PBR: I'm sitting on the tailgate of my truck sweatng after cutting the grass and just before I take the shrubbery clippings to the burn pit at the county landfill. Like I have for the last 40 years. Poetry????


I love a good Jack and Coke- what does that say about me? Ew, and I'd never go for a guy drinking a martini. I'd assume he was uptight and pretentious


a Guy who drinks Martinis is not uptight nor pretentious.

First, Martinis have Clean Alcohols. meaning they do NOT have Oil residues that give you a hangover.
the also do not Get you Drunk and stupid for the same comparable amount of alcohol Vs. Beer.
On a Date you don't want the other person with "Beer Breath" (Barf Breath) speaking into your face. while dancing close or romantically close. NO Romance there. You just want this person to move away.
I don't like Chicks with beer breath talking to me into my face. Yuk!
Martinis ARE Classy, mellow drinks, sip and Kick back, talk, converse, etc.
UPTIGHT? What R U Talking about. Obviously U R in the dark about everything.
Jack & coke?? Oh I get it. U must be a Billiard table Bar fly, hillbilly type of chick.


Billiard table? Around here we call them pool tables, sissy boy.


dumb article. and there's nothing impressive about a guy drinking a martini.


Your wrong! If he drinks it out of a fancy cup it means hes a cultured druggie.


What a stupid article! I don't read anything into what someone orders to drink on a date unless that person drinks so much so as to become intoxicated.


then you back up out of vomiting projectile range right?


"Bud Light: You're easy going, laid back, and at home at a sports bar. If you're a girl, you know how to hang with the guys.

????? Is Budweiser an advertiser? Bud Light = your taste buds never graduated from freshman year of college, lololol. (sorry to be mean-spirited, but it's the truth)


Yes I agree, only us experienced drunks can appreciate a truly fine brew.


I have to agree. If you're at a bar and the beer that you crave most is a bud light it's clear you don't know good beer.

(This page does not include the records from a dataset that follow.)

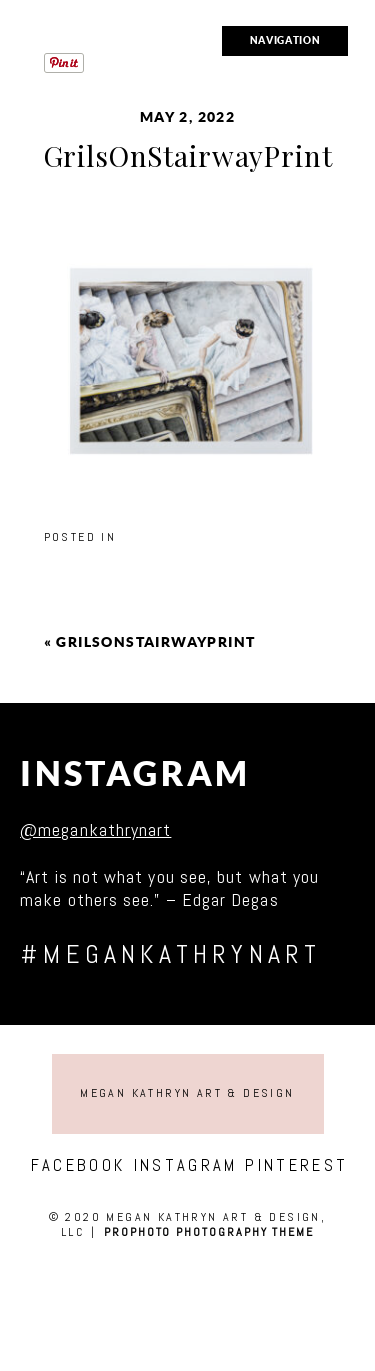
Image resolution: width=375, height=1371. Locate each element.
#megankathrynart (170, 954)
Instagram (135, 773)
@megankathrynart (95, 829)
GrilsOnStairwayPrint (155, 642)
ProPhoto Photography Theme (209, 1232)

making fun of light, American, pilsner = yawn


And how fast will they hit the exit if I order a Pepsi or Dr Pepper on the date?


A Bloody Mary is what you order the morning after the date. :)


And what would drinking a Bloody Mary say about you?


Heaven forbid you don't drink on a date.

scorpiowatertiger's picture

When Bud began marketing "light" beer, it was like Volkswagen announcing that they would start making "small" cars. Still true.